The Decision Problem¶
You've trained an SNN. Now where do you deploy it?
| Platform | Latency | Power | Dev Time | Best For |
|---|---|---|---|---|
| Python (NumPy) | ~10 ms | ~15 W (CPU) | Minutes | Prototyping |
| Rust engine | ~0.1 ms | ~15 W (CPU) | Minutes | Production server |
| FPGA (ice40) | ~0.02 ms | ~5 mW | Hours | Ultra-low power edge |
| FPGA (Artix-7) | ~0.005 ms | ~50 mW | Hours | High throughput |
The profiler measures all of these for your specific network and produces a recommendation.
Compare All Platforms¶
from sc_neurocore.profiler import compare
from sc_neurocore.profiler.platform_profiler import format_table
results = compare(
layer_sizes=[(784, 128), (128, 10)],
bitstream_length=256,
)
print(format_table(results))
# Platform Latency Throughput Power Energy/Inf
# ─────────────────────────────────────────────────────────────
# fpga_ice40 0.021 ms 47,619 inf/s 4.6 mW 98 nJ
# fpga_ecp5 0.021 ms 47,619 inf/s 5.8 mW 121 nJ
# rust 0.082 ms 12,195 inf/s 15.0 W 1,230,000 nJ
# fpga_artix7 0.021 ms 47,619 inf/s 7.2 mW 151 nJ
# python 12.9 ms 78 inf/s 15.0 W 193,500,000 nJ
The table is sorted by energy efficiency. FPGA wins by ~12,000× over Python and ~12× over Rust for energy per inference.
Specific Platforms¶
Compare only the platforms you're considering:
results = compare(
layer_sizes=[(64, 32), (32, 10)],
platforms=["python", "rust", "fpga_artix7"],
bitstream_length=128,
)
for r in results:
print(f"{r.platform:15s}: {r.energy_per_inf_nj:>10.2f} nJ, "
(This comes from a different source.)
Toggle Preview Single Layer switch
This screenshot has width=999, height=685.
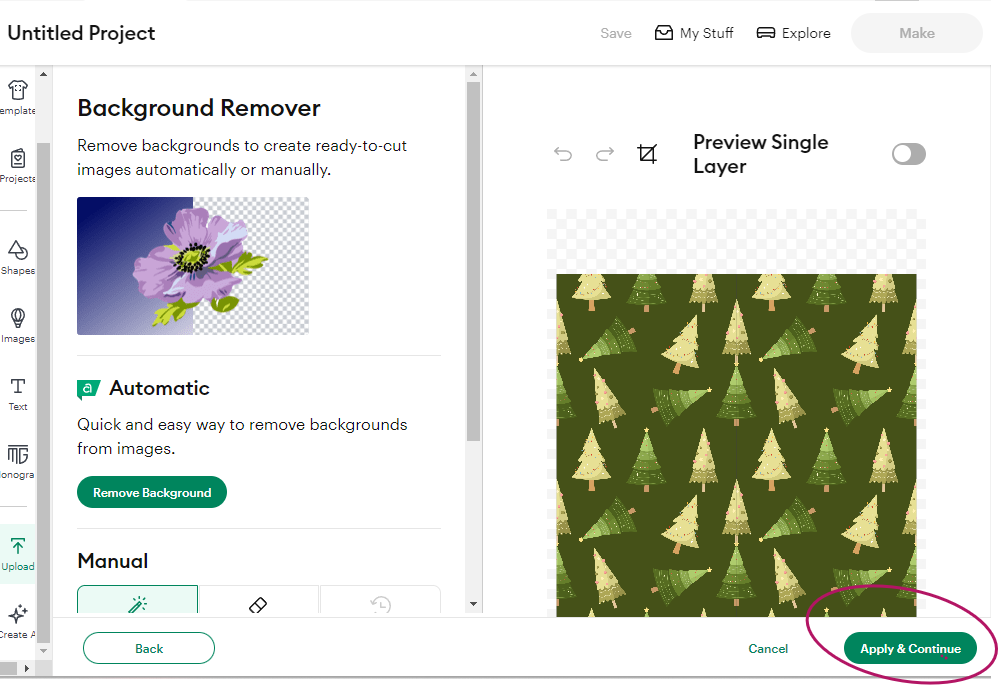click(908, 154)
f"{r.latency_ms:>8.3f} ms, {r.throughput_per_s:>10,} inf/s")
Scaling Analysis¶
How does each platform scale with network size?
import matplotlib
# (or just print the table)
for n_hidden in [32, 64, 128, 256, 512]:
layers = [(784, n_hidden), (n_hidden, 10)]
results = compare(layers, platforms=["rust", "fpga_ice40"])
rust = next(r for r in results if r.platform == "rust")
fpga = next(r for r in results if r.platform == "fpga_ice40")
print(f"Hidden={n_hidden:>3d}: Rust={rust.latency_ms:.3f}ms, "
f"FPGA={fpga.latency_ms:.3f}ms, "
f"FPGA energy advantage={rust.energy_per_inf_nj / fpga.energy_per_inf_nj:.0f}×")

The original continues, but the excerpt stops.